WHAT TO DO:
Copy the items starting at the line containing "The image size is (1389, 868)." and ending at the line containing "pyautogui.click(x=511, y=448)", keeping the requests as they are and shifting every coordinate number in the answers by -25. Leave the pictures out.

* * * * * * *

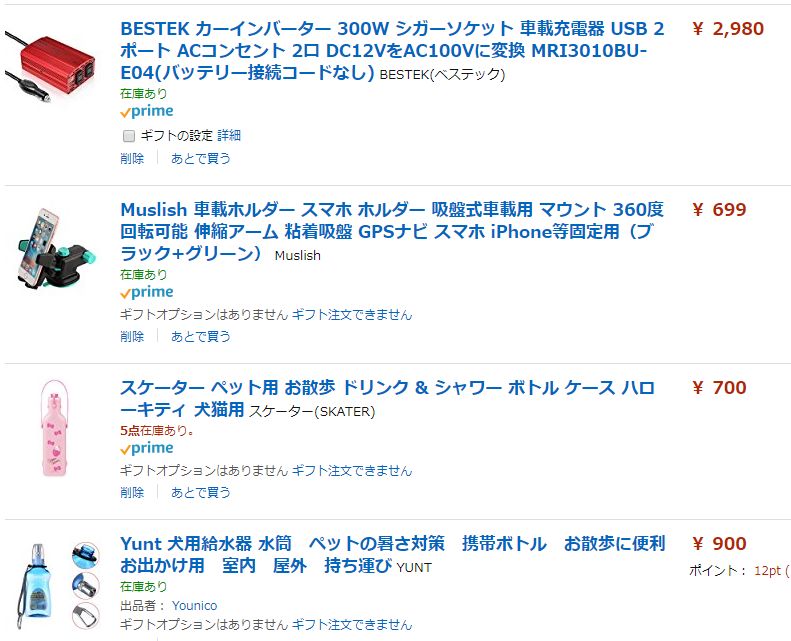Delete the BESTEK inverter from cart
The height and width of the screenshot is (641, 791).
click(x=132, y=158)
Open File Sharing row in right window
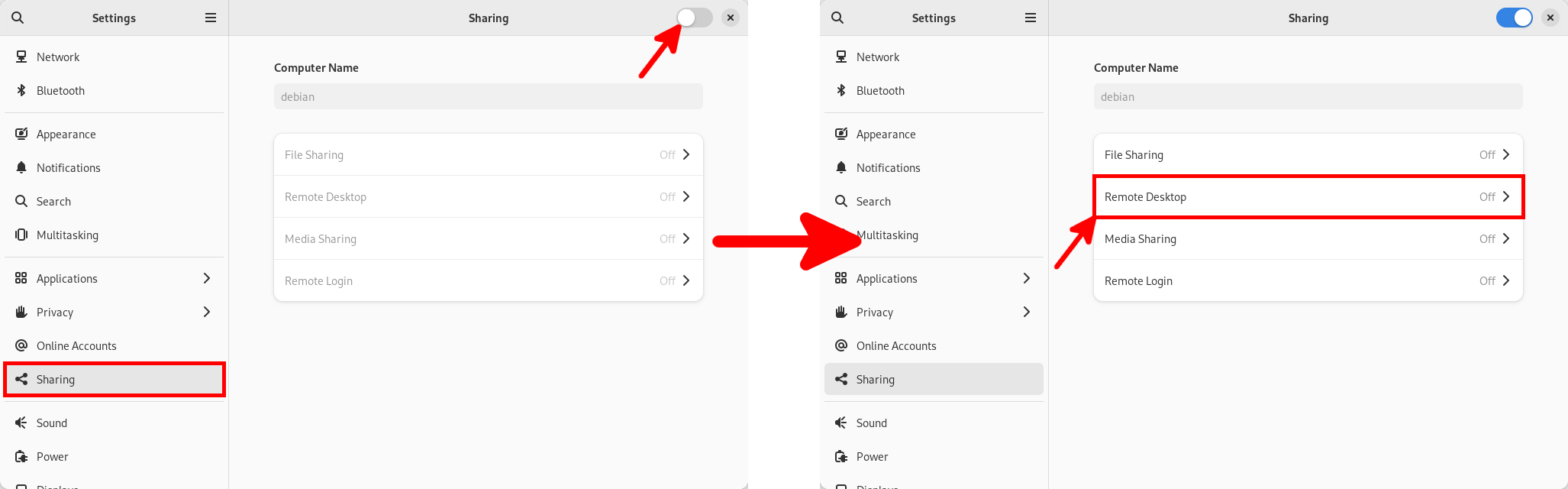 (1308, 155)
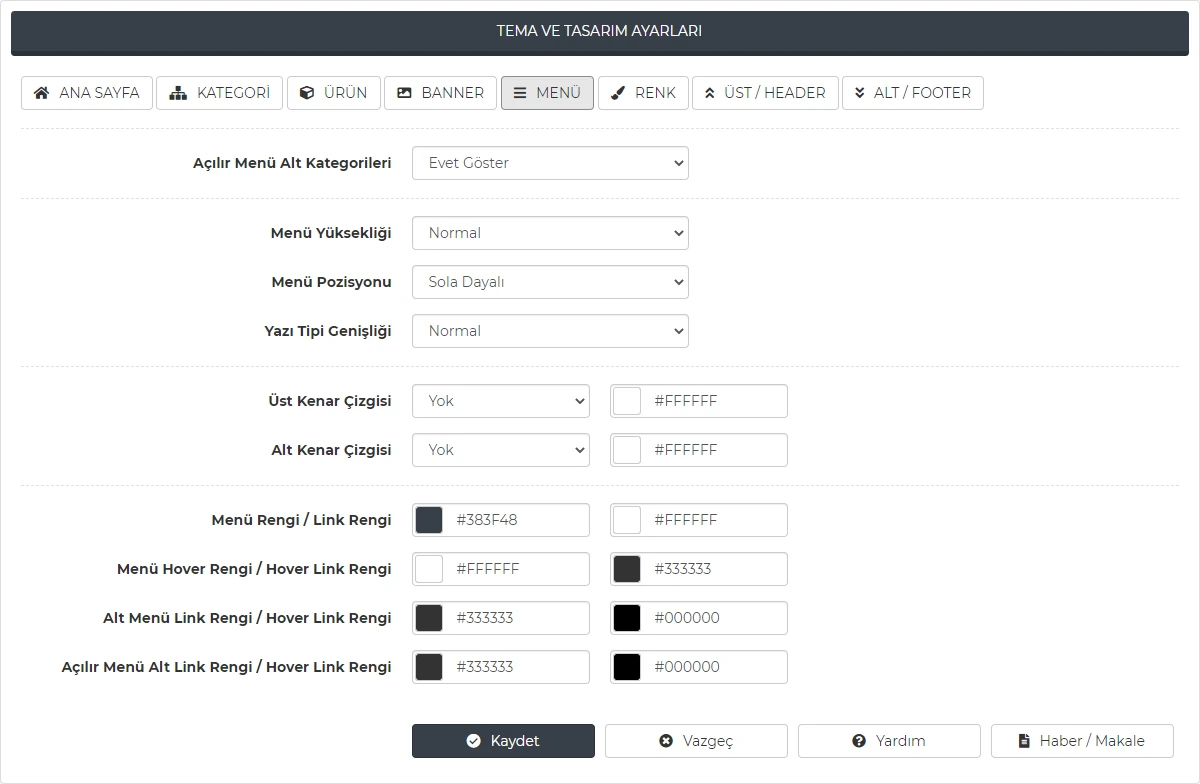Open Açılır Menü Alt Kategorileri dropdown
Viewport: 1200px width, 784px height.
coord(550,163)
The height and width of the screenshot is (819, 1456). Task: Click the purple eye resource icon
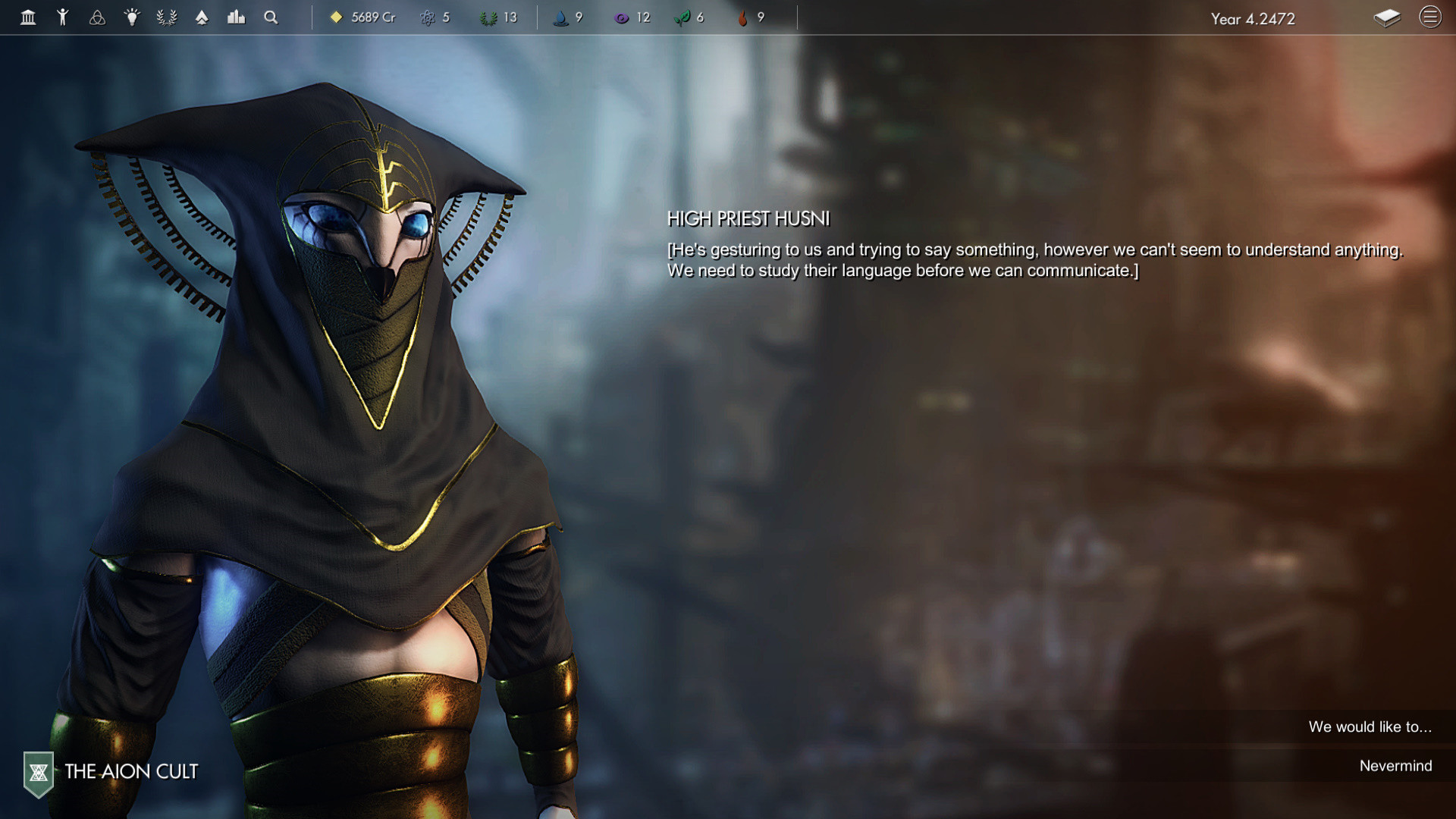(622, 17)
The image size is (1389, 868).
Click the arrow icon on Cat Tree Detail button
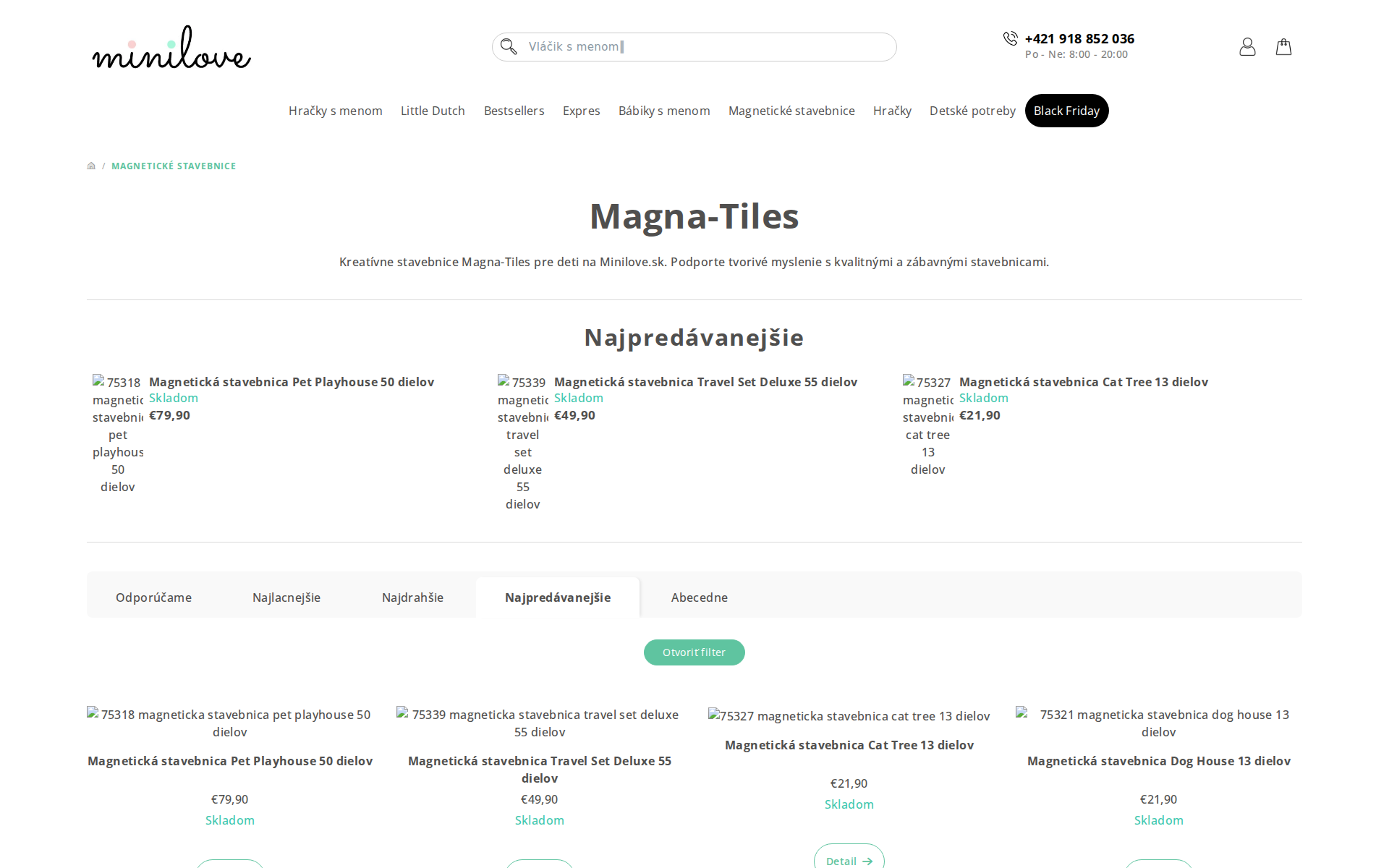(x=868, y=861)
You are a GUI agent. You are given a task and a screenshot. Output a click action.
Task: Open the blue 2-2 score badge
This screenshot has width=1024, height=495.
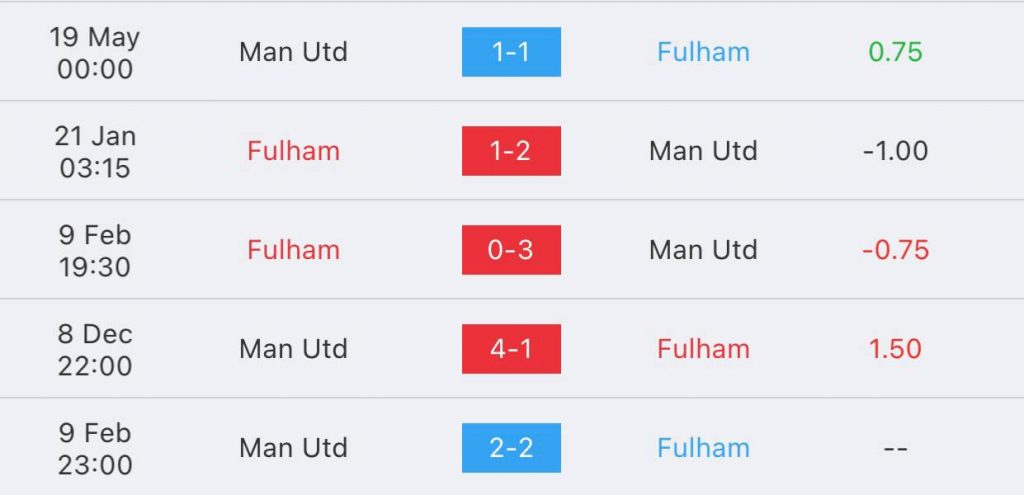pyautogui.click(x=511, y=448)
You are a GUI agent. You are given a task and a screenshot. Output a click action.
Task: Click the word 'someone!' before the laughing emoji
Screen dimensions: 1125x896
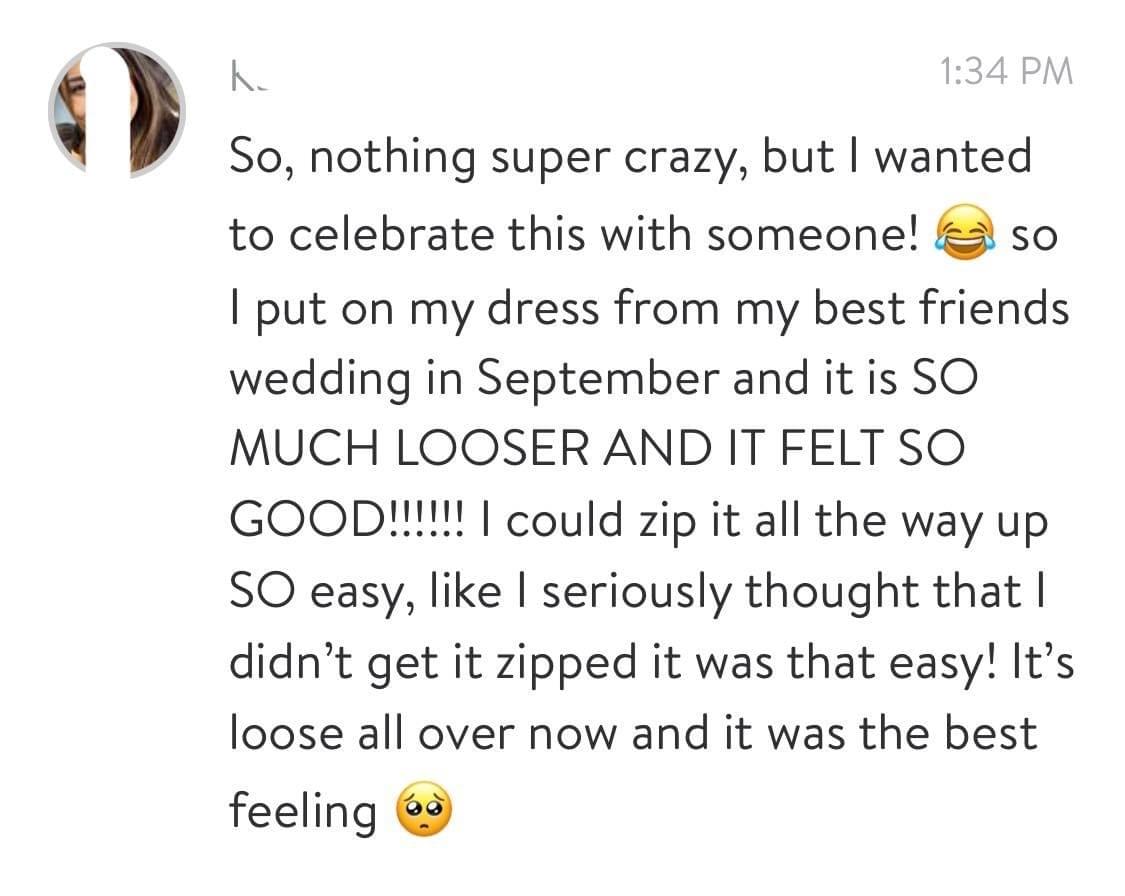coord(812,234)
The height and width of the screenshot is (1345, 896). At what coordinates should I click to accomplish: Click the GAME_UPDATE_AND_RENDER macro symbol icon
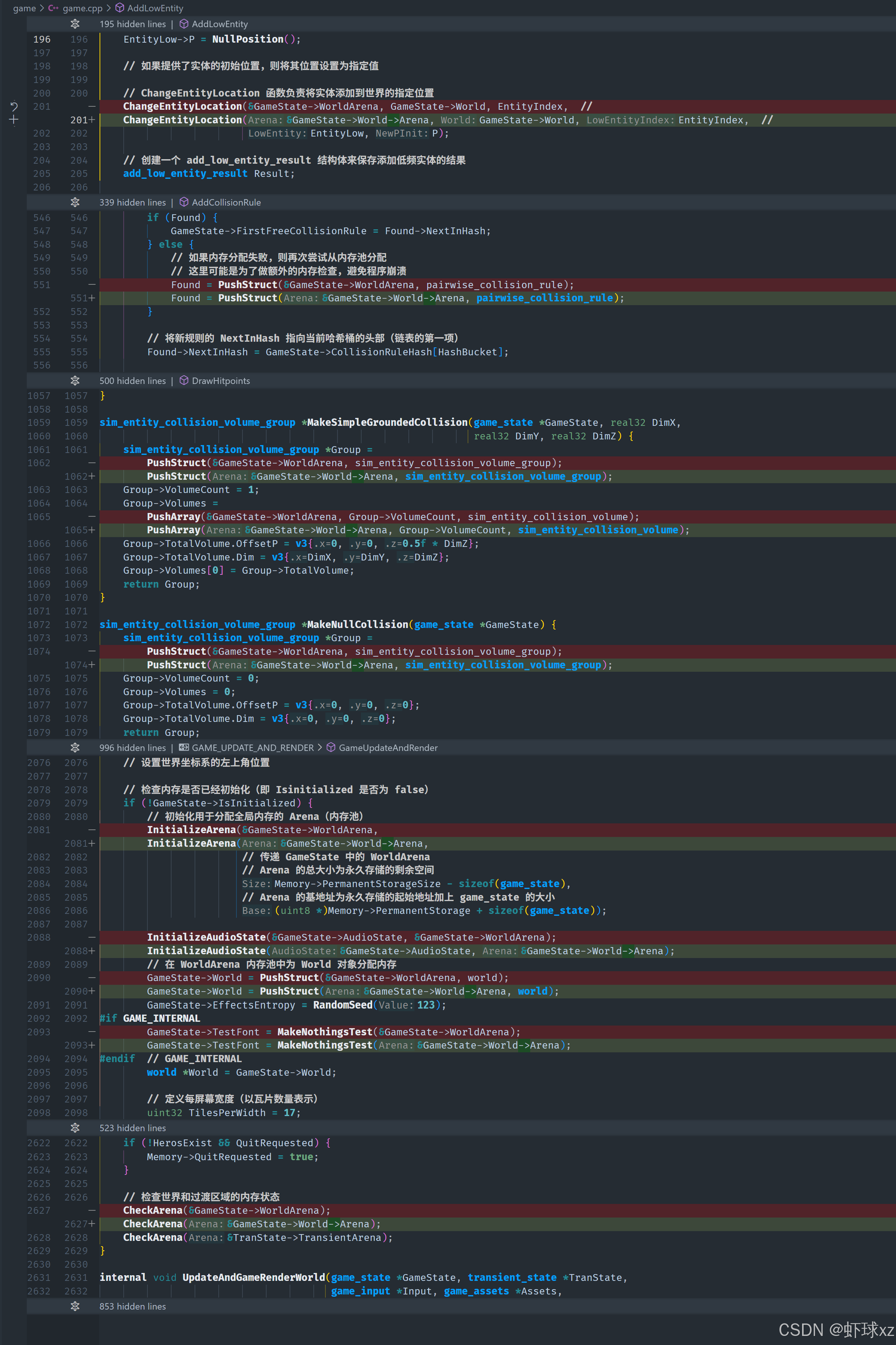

* * * * * * *

IN RESPONSE:
The image size is (1389, 868).
Click the arrow icon on Cat Tree Detail button
(x=843, y=836)
You are a GUI agent. You are given a task and a screenshot. Output a click action.
Task: Open the blue 2-2 score badge
This screenshot has width=1024, height=495.
pyautogui.click(x=486, y=423)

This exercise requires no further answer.